** Source extract follows **

To understand biology and cure disease, we must study the complex dynamical systems created by interactions between gene products, which collectively generate phenotype. We need to reason about the dynamical processes by which cells transform environmental cues into internal signals and convert them into actions that determine cell fate.

Two challenges stand out:

• Biological processes underlying cellular decisions are combinatorial. Post-translational modification and complex formation give rise to astronomical numbers of possible chemical species, making a description in terms of differential equations unfeasible and meaningless - unless the description occurs at some suitable level of aggregation. But exactly what is suitable? And is the same aggregation suitable in all circumstances? And how would we find out without first exploring a system based on its full complement of possibilities?

• Empirical knowledge about protein-protein interactions is rapidly evolving, while being scattered across different research communities. Models and the facts they rest upon must therefore become self-documenting. They need to be embedded in an "operating environment" designed to help biologists cope with incomplete, inconsistent, and continually changing information. Modeling in biology is also a process for inventorizing knowledge.

The research program we pursue in partnership with Vincent Danos (Edinburgh) revolves around an agent-based (or rule-based) view of biological molecules and their actions (*). This approach is analogous in spirit to how reactions are represented in organic chemistry, but more attuned to the needs of molecular biologists. In chemistry, the internal structure of molecules is expressed in a formal language. Chemical reactions are then codified in terms of rules describing how functional groups engage in specific transformations. A rule only describes the structural context required for an interaction, leaving the rest unspecified (for example the residue of an amino acid). We use a formal language - Kappa, originally proposed by Vincent Danos and Cosimo Laneve - to express proteins in terms of "sites" that represent interaction capabilities. Such capabilities carry "state", like binding (as in complex formation), any number of post-translational modifications, or information about localization. Rules then formally express empirically obtained facts about protein-protein interactions. They specify the state of sites only to an extent necessary for stipulating the conditions for interaction. Similar approaches have been taken before, most notably in BioNetGen, with the intent of using rules as an aid in automatically generating large systems of differential equations. Our philosophy differs in that we specify a system as a set of rules, analyze that set directly (deploying techniques from abstract interpretation), and use it to drive a stochastic simulation without ever writing an equation. The system of rules replaces the system of equations as the formal object to be analyzed. Indeed, preliminary representations of EGF signaling in terms of 300+ interaction rules would yield more differential equations than Avogadro's number!

The current implementation of kappa tools includes:

• A scalable generic stochastic simulator for rule-based models. (Scalable means that an update step of the simulation is independent of the number of potential molecular species, independent of the number of molecular instances in the system, and only logarithmically dependent on the number of rules.)
• A tool for discovering and displaying the causal interdependencies among rules.
• A tool for computing and displaying the contact map (the protein-protein interaction map) implied by the rules.
• A tool for event-based dependency analysis. This tool determines the events that are necessary for generating, in a given system, any user-specified observable. The tool also determines and displays the precedence relations that hold among these events ("event structure"), formalizing the concept of "pathway".
• A compressor that minimizes rules in a particular context. This is extremely useful for debugging models, because the compressor detects rules that are never applicable.
• An enumeration of all possible "local views" of the proteins in the system. A local view specifies the state of the sites of a protein as well as the identity of its binding partners.

** End of Source extract **
** Exercise data follows **

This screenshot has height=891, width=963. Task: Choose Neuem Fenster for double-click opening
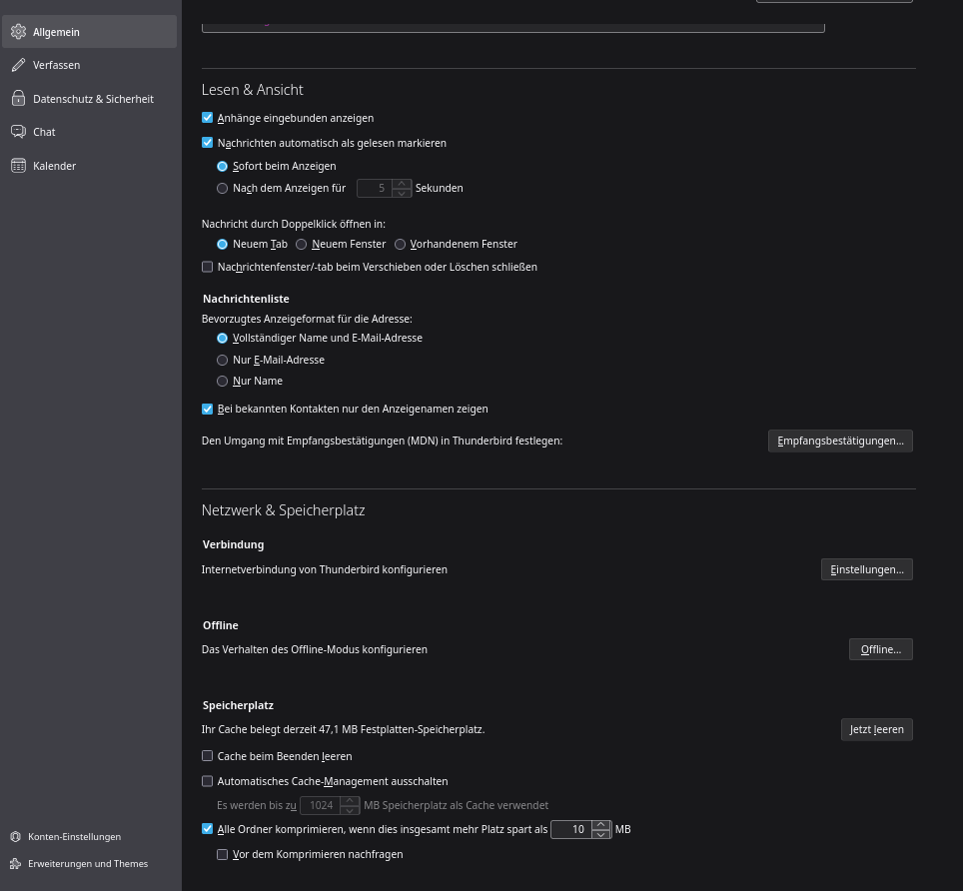click(302, 244)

** End of Exercise data **

__Study questions__.
A. Output the passage of the rule-based modeling text that begins at the words "The current implementation" and ends after the words "interdependencies among rules.".
B. Translate this sentence from the rule-based modeling text into Spanish: "The system of rules replaces the system of equations as the formal object to be analyzed."
C. According to the rule-based modeling text, who originally proposed the formal language Kappa?
The lines play no role in this work.

__Results for each task__.
A.
The current implementation of kappa tools includes:

• A scalable generic stochastic simulator for rule-based models. (Scalable means that an update step of the simulation is independent of the number of potential molecular species, independent of the number of molecular instances in the system, and only logarithmically dependent on the number of rules.)
• A tool for discovering and displaying the causal interdependencies among rules.

B. El sistema de reglas reemplaza al sistema de ecuaciones como el objeto formal que se ha de analizar.

C. Vincent Danos and Cosimo Laneve originally proposed Kappa.